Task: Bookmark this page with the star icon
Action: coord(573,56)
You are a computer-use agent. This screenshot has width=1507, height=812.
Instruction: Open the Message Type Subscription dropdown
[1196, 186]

━━━━━━━━━━

Retype every one of the entries above word for word, keeping each line unchanged.

**SOLUTION**
Task: Bookmark this page with the star icon
Action: coord(573,56)
You are a computer-use agent. This screenshot has width=1507, height=812.
Instruction: Open the Message Type Subscription dropdown
[1196, 186]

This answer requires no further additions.